*Your goal*
In the entries below, every line with the string "agent" is to be reported.

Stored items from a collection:
======
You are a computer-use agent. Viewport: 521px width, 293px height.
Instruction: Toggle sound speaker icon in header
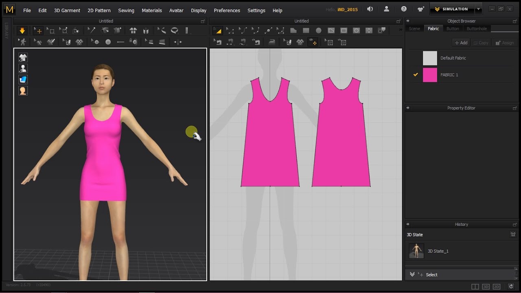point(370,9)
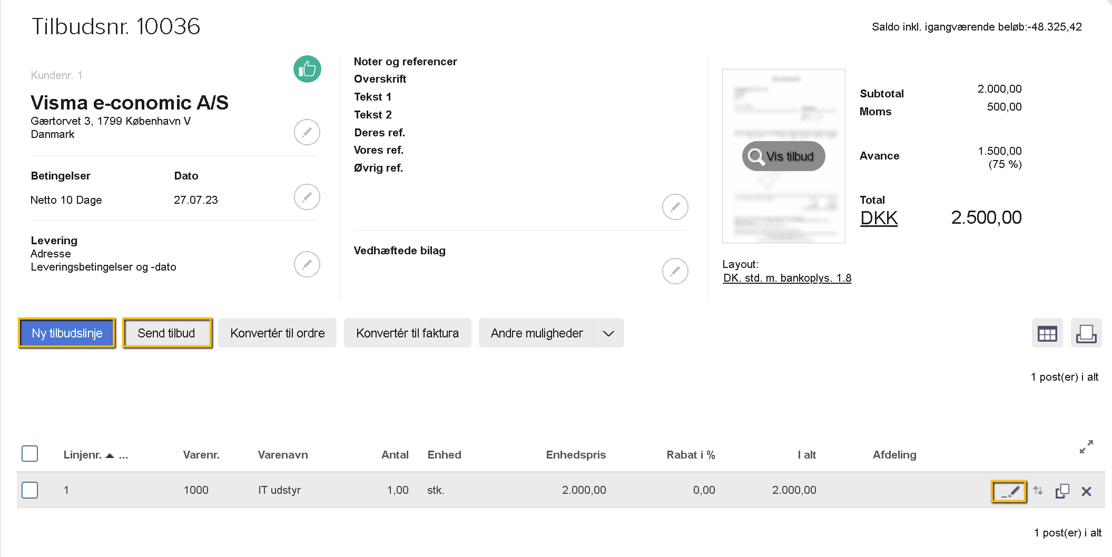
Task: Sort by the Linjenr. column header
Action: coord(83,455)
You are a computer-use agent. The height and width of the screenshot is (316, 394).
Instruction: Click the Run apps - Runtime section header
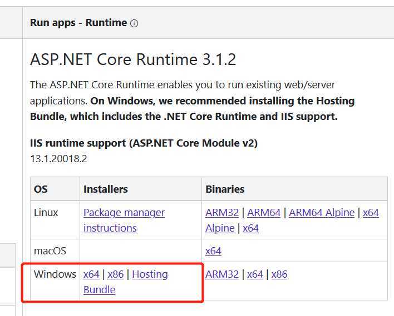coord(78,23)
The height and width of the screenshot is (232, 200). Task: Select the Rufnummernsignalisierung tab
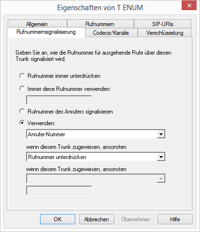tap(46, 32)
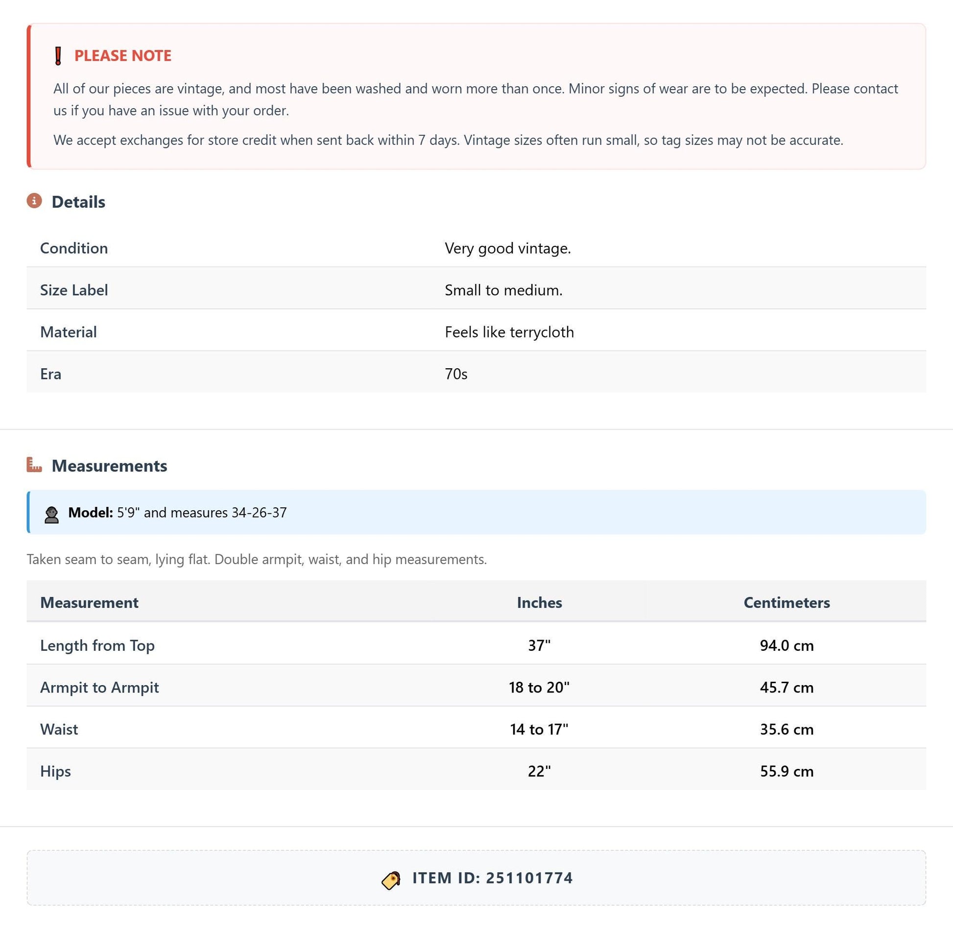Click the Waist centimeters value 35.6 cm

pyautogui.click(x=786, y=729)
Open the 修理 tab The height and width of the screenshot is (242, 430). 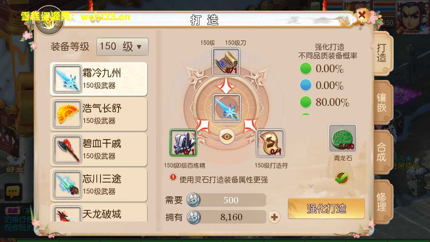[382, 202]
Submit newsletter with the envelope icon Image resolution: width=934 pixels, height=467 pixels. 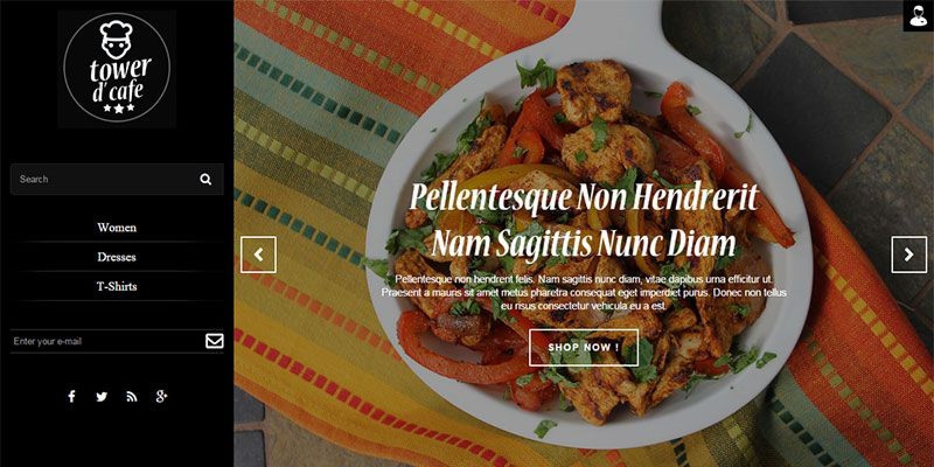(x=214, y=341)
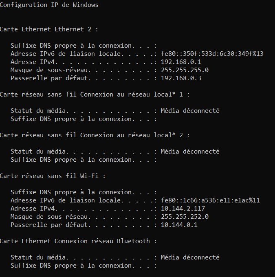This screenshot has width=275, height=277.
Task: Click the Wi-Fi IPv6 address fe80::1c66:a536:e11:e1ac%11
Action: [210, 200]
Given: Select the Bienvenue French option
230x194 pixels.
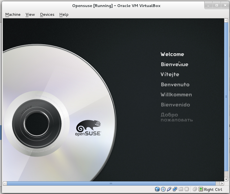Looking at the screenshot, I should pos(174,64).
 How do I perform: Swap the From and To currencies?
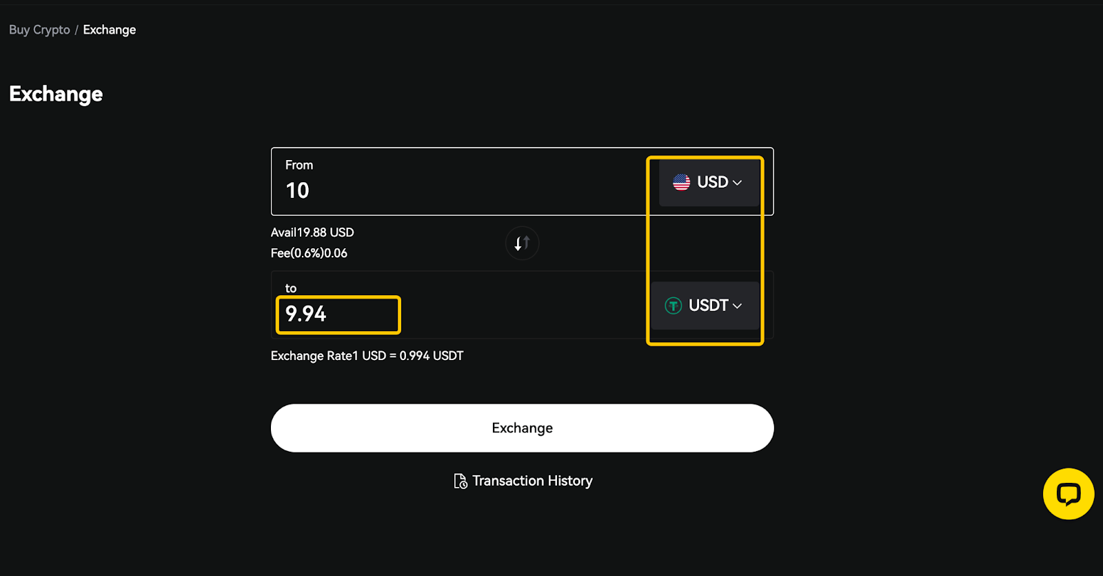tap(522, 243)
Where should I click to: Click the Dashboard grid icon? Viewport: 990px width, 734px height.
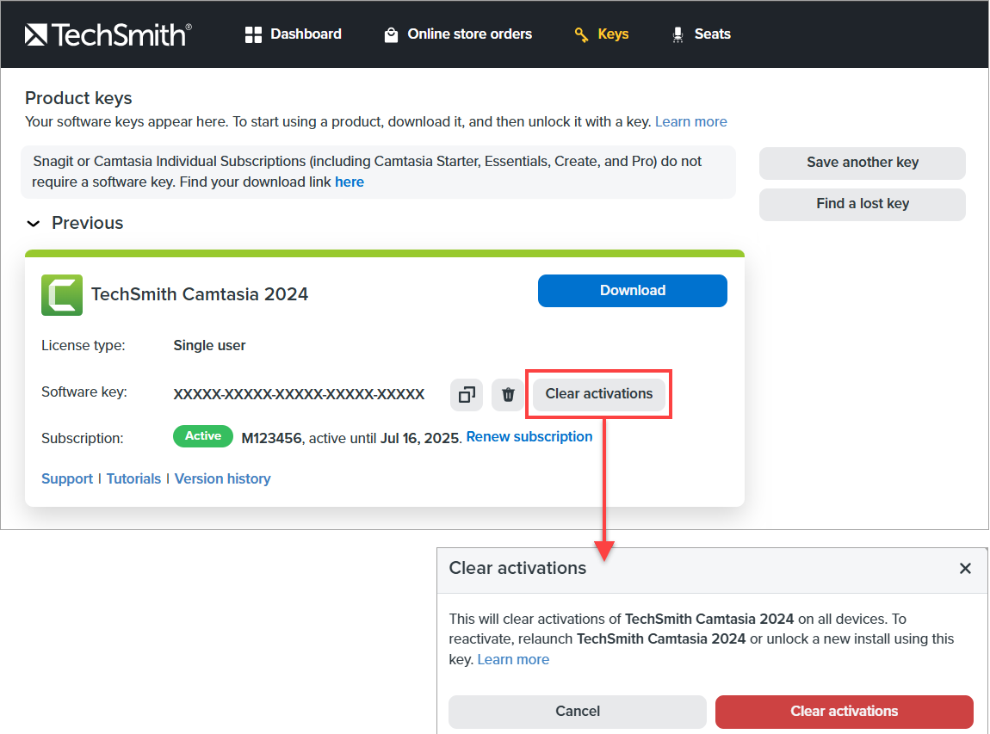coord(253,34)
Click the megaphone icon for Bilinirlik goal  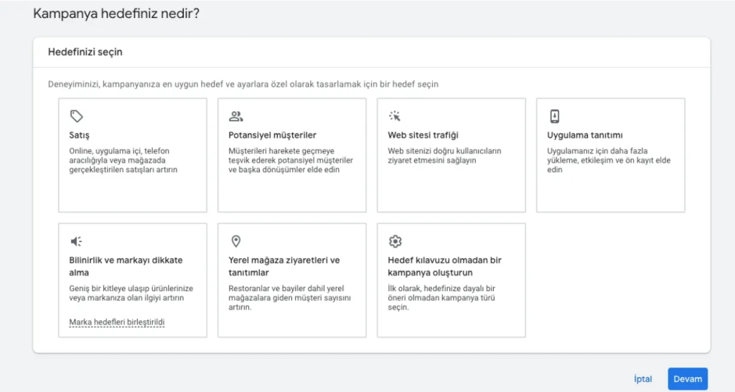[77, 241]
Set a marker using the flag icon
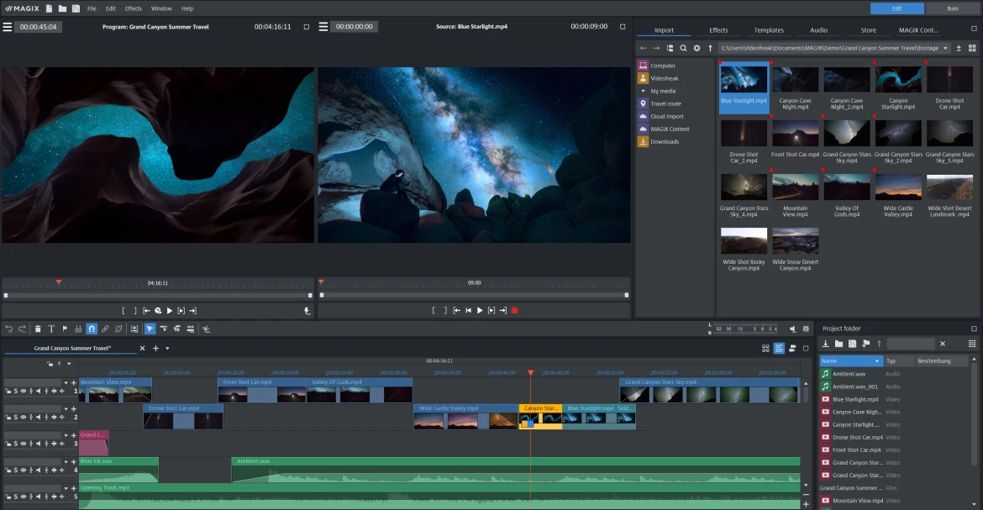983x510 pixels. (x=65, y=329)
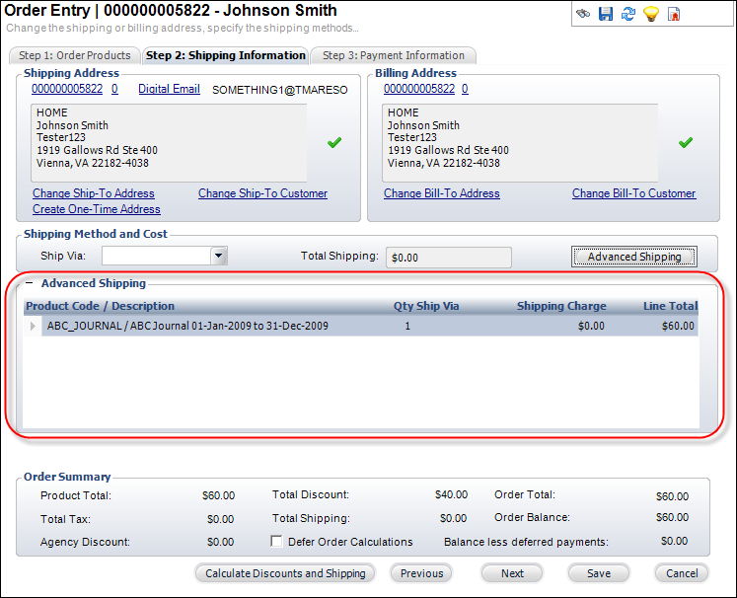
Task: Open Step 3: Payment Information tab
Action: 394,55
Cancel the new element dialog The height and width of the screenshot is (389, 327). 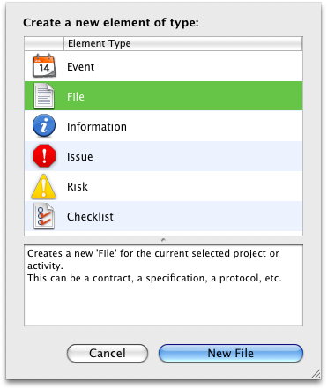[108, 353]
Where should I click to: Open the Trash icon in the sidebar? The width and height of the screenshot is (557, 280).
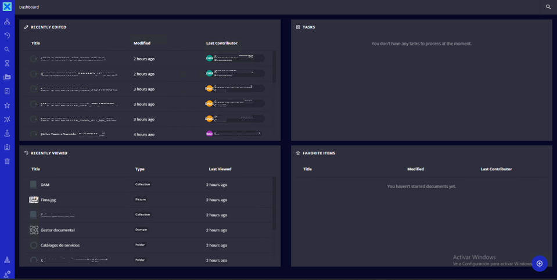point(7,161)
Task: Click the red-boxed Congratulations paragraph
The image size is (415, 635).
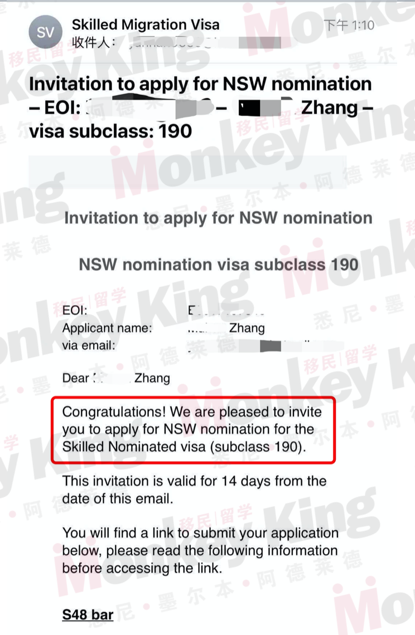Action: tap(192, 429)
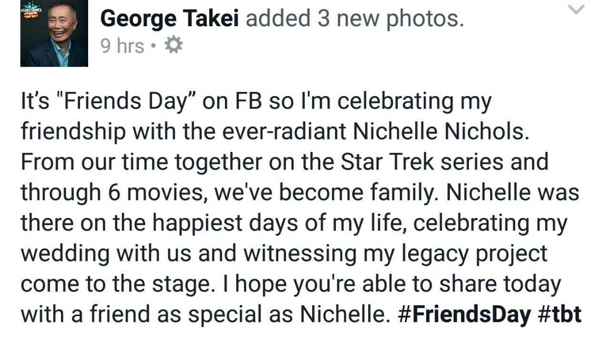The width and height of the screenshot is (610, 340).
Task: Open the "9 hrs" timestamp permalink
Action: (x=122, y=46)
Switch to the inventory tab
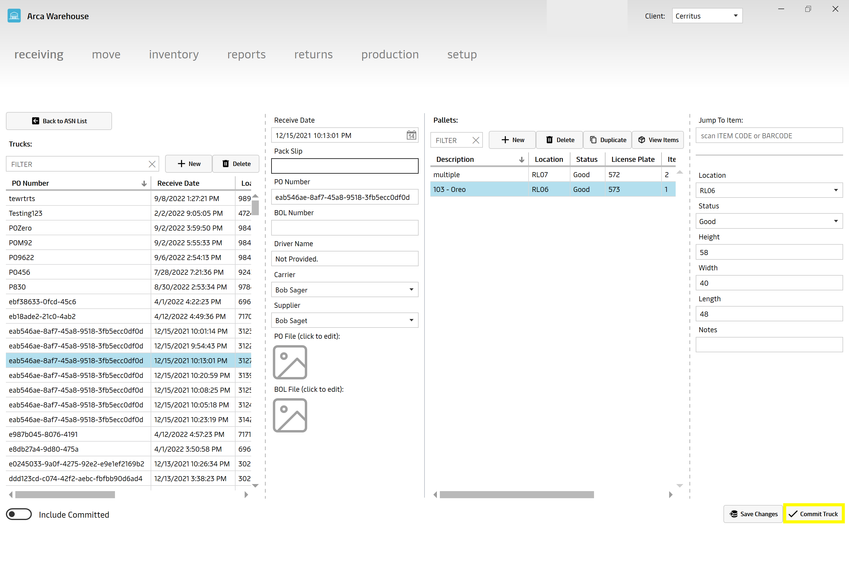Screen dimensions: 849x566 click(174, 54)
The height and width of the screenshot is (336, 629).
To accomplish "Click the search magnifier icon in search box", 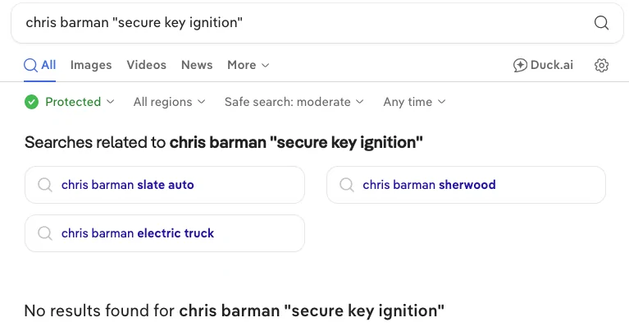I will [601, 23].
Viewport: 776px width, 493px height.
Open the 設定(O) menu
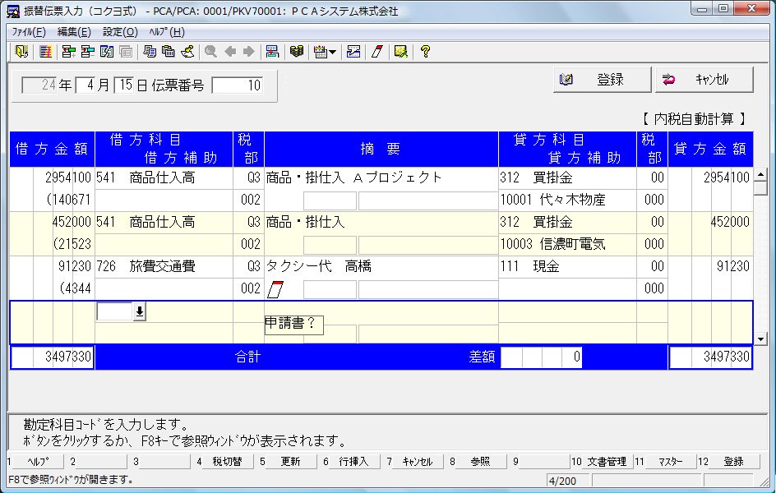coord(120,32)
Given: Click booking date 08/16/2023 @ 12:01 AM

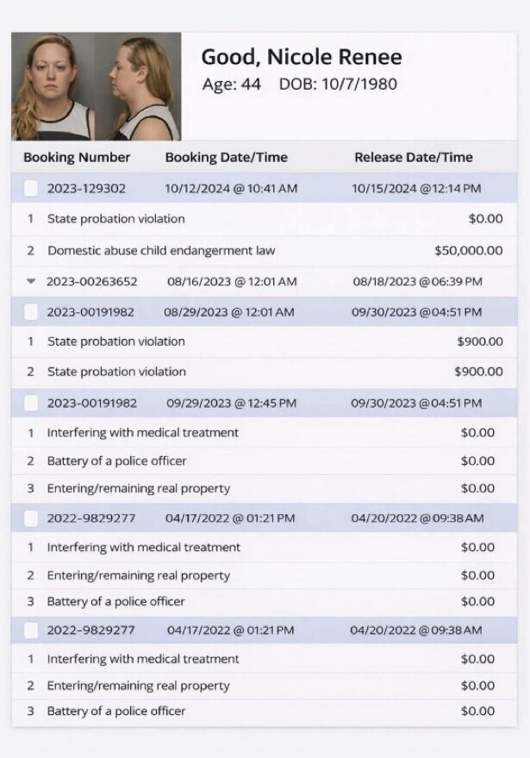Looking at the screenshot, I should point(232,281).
======
*Output*
You are a computer-use agent. Viewport: 521px width, 293px height.
You are a computer-use agent. The height and width of the screenshot is (316, 394).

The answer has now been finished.